*Exercise details*. Please set down exactly the lines from the one that contains "500x272 pixels." through the end of the material, leaving out every picture.

*Records shown*.
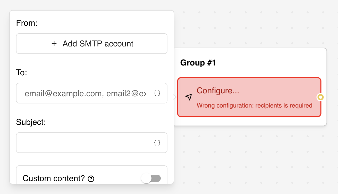Click the recipients required error message

pos(254,105)
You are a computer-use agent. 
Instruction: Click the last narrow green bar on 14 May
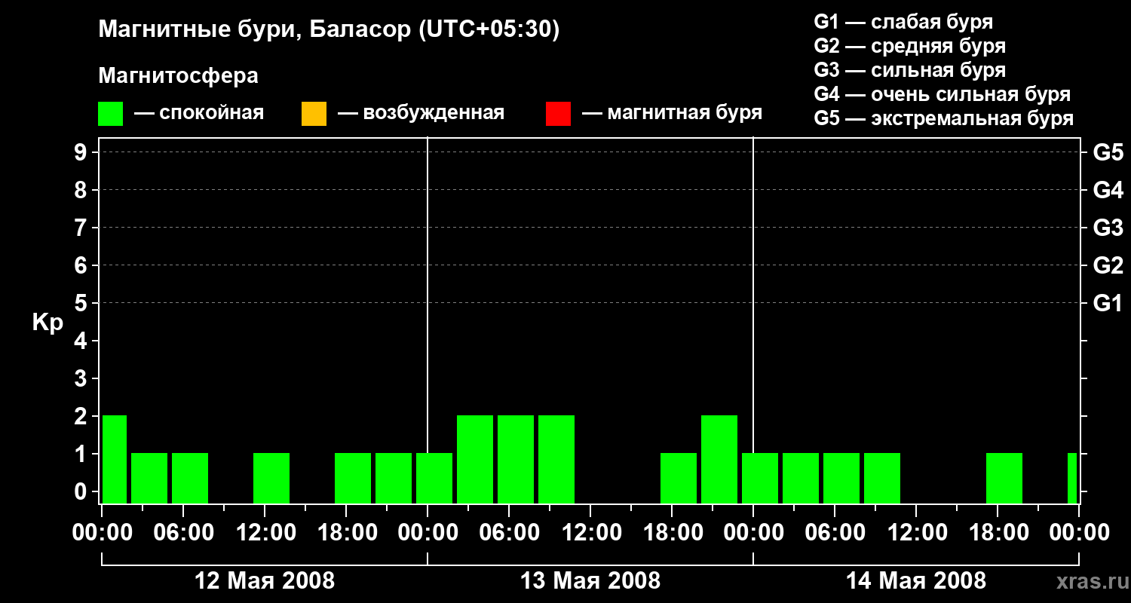(x=1072, y=478)

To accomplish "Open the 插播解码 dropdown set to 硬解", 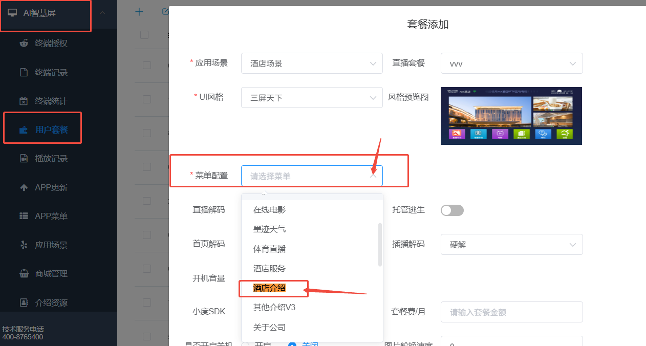I will [x=511, y=245].
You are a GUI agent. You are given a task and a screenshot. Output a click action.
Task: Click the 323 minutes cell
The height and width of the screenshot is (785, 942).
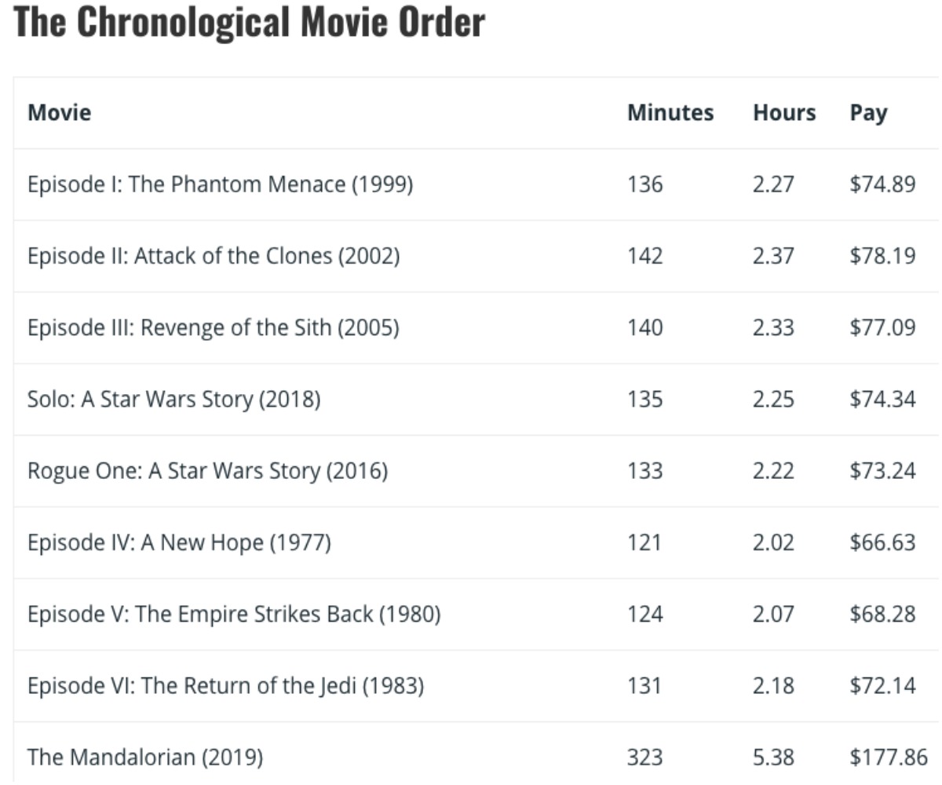coord(644,758)
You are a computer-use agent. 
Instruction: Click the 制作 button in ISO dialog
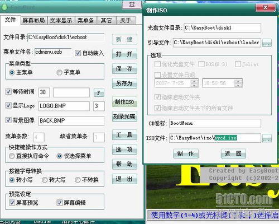point(186,154)
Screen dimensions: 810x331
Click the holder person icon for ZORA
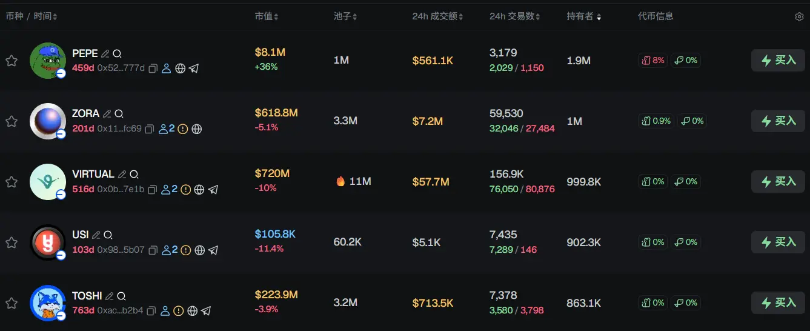[x=162, y=129]
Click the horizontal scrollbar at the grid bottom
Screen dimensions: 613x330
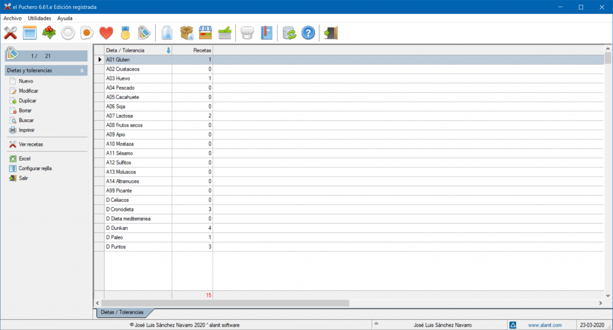227,303
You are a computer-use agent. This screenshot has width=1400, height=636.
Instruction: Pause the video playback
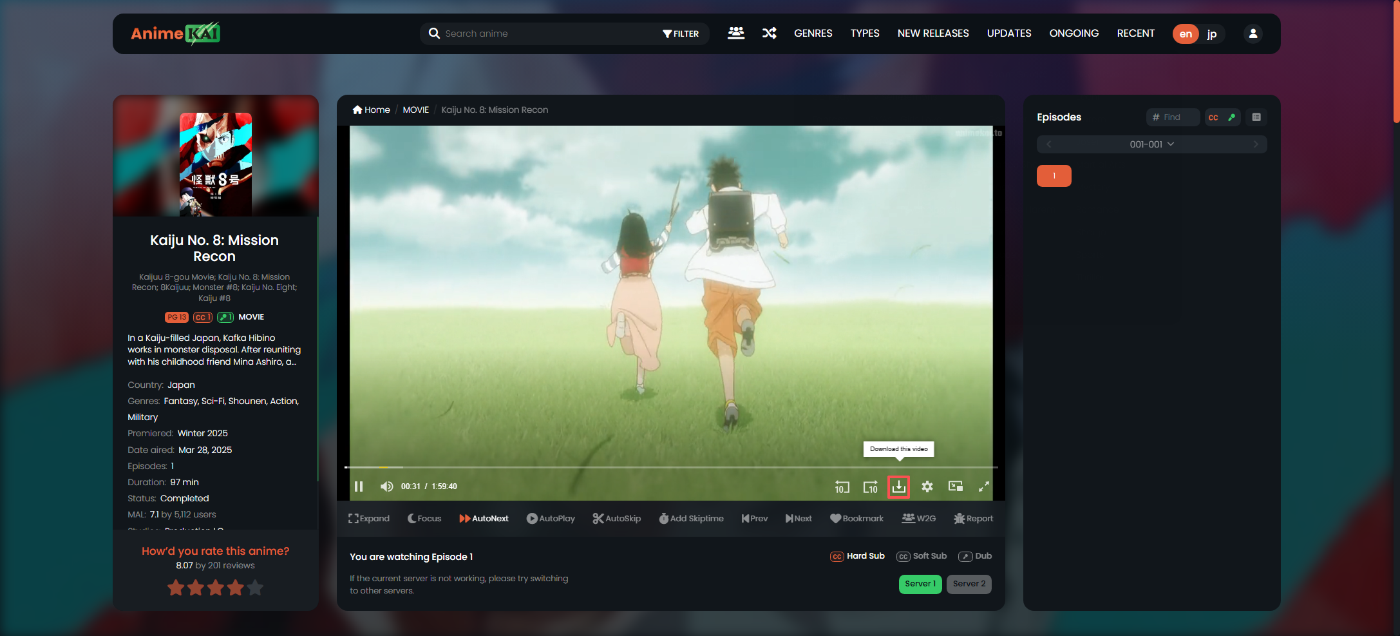[359, 487]
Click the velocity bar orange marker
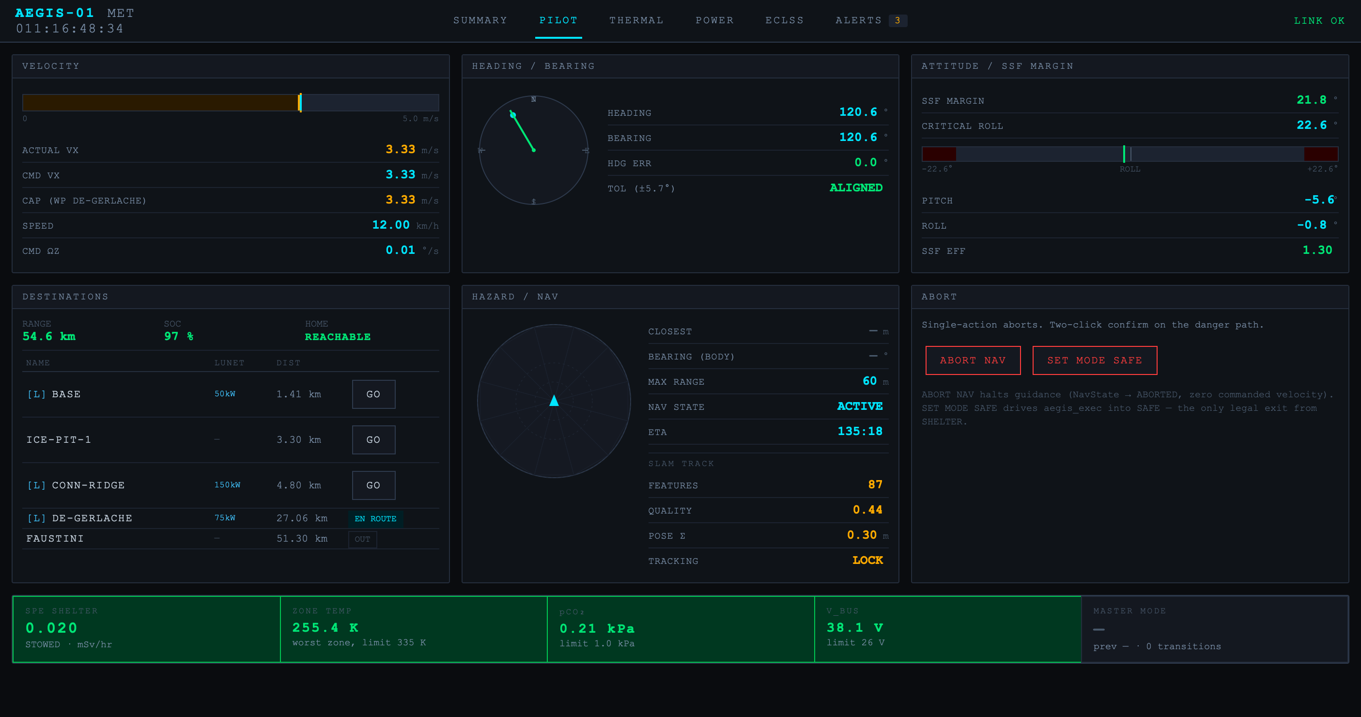The width and height of the screenshot is (1361, 717). (x=300, y=103)
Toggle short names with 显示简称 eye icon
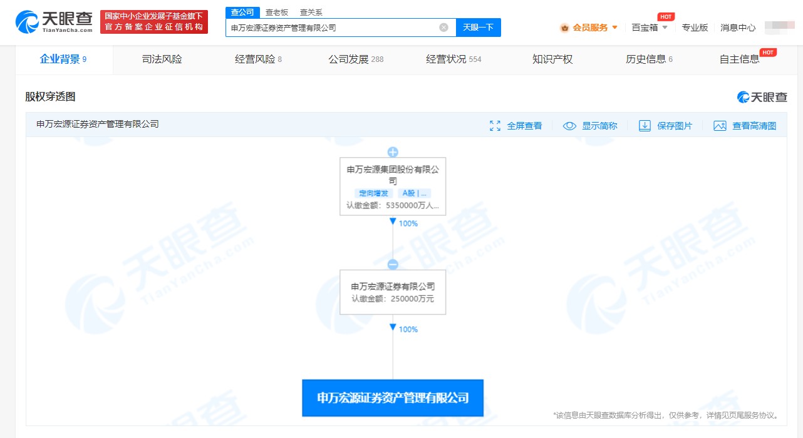Image resolution: width=803 pixels, height=438 pixels. (x=569, y=126)
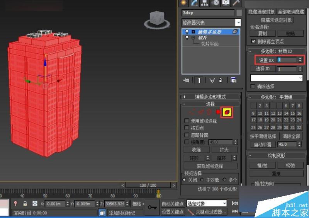This screenshot has width=309, height=218.
Task: Open the 修改器列表 dropdown
Action: pyautogui.click(x=238, y=23)
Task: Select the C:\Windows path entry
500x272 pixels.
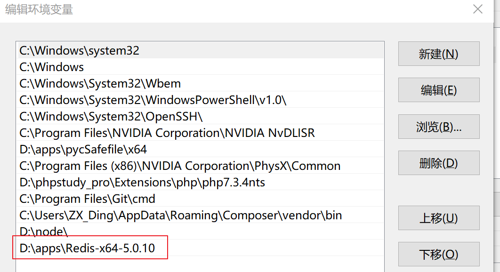Action: (52, 67)
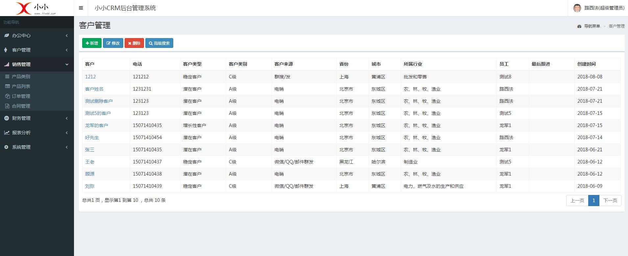
Task: Click the 办公中心 leaf icon
Action: coord(7,35)
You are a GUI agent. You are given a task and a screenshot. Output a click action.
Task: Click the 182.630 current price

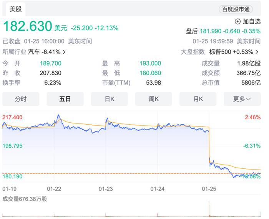tap(27, 26)
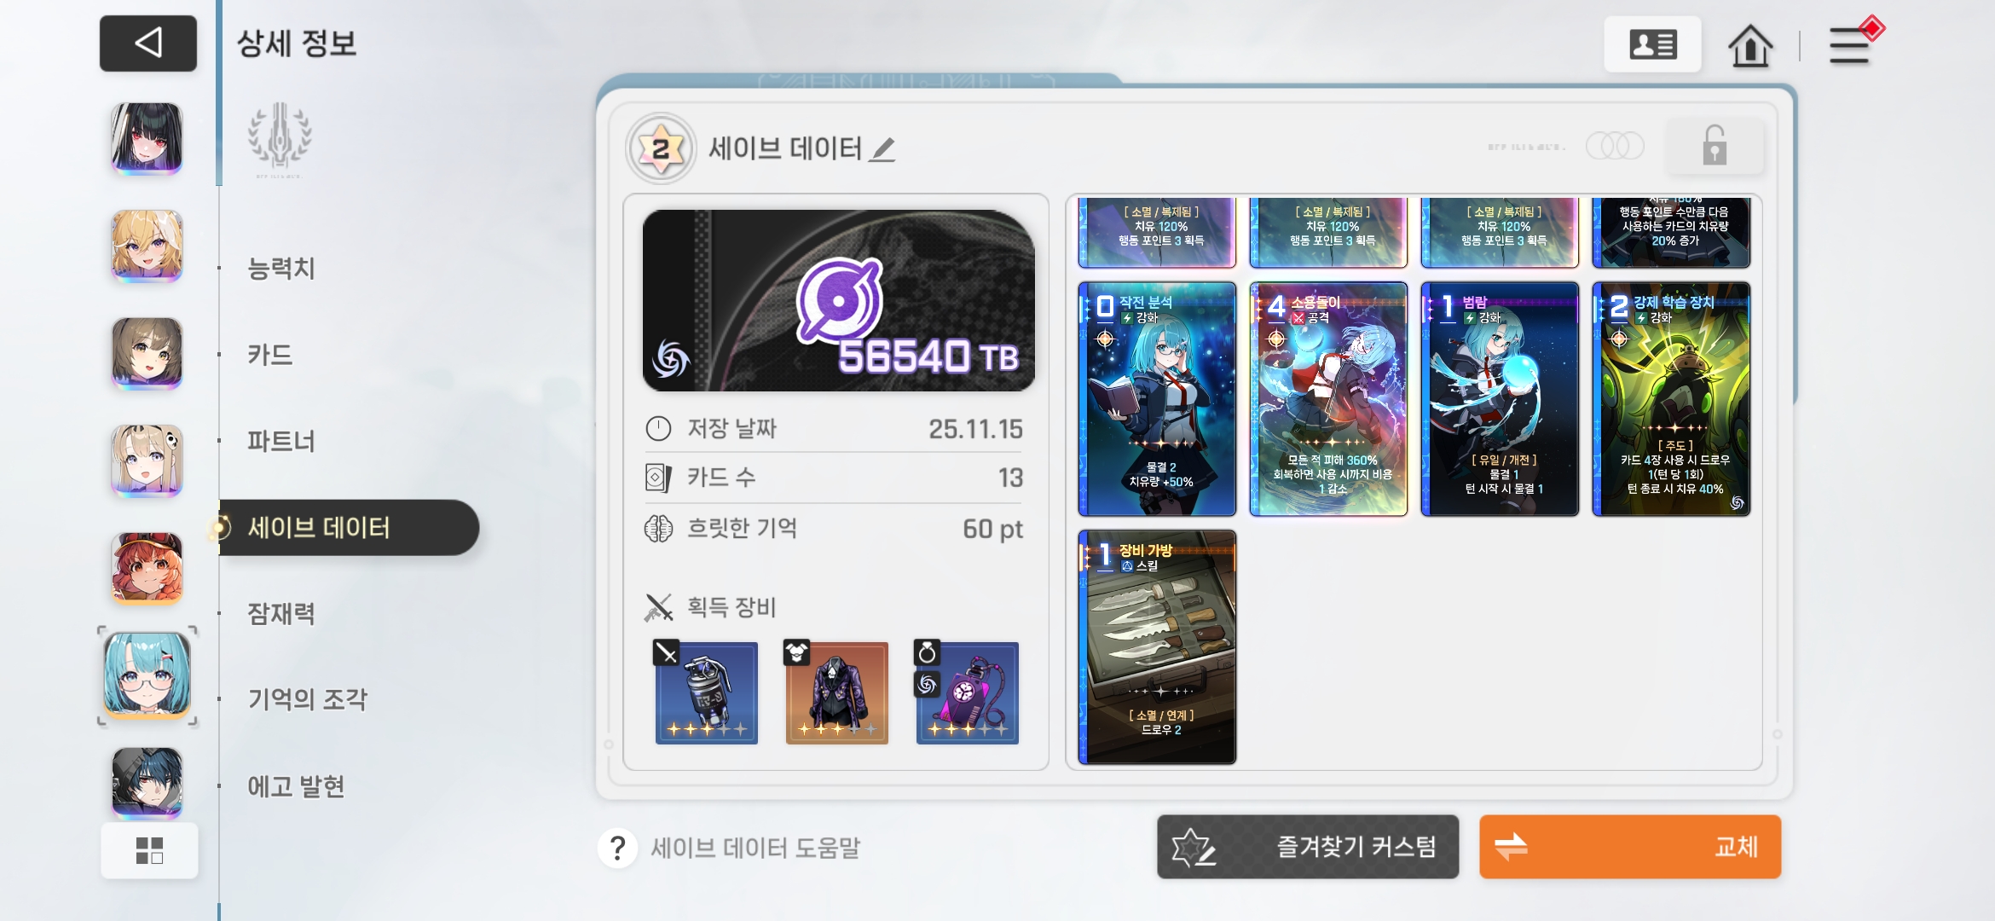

*Worked solution*.
500x272 pixels.
Action: (52, 67)
Task: Click the 办公中心 leaf icon
Action: coord(7,35)
You are a GUI agent. You are given a task and a screenshot. Output a click action.
Task: Click the 182.630 current price

tap(27, 26)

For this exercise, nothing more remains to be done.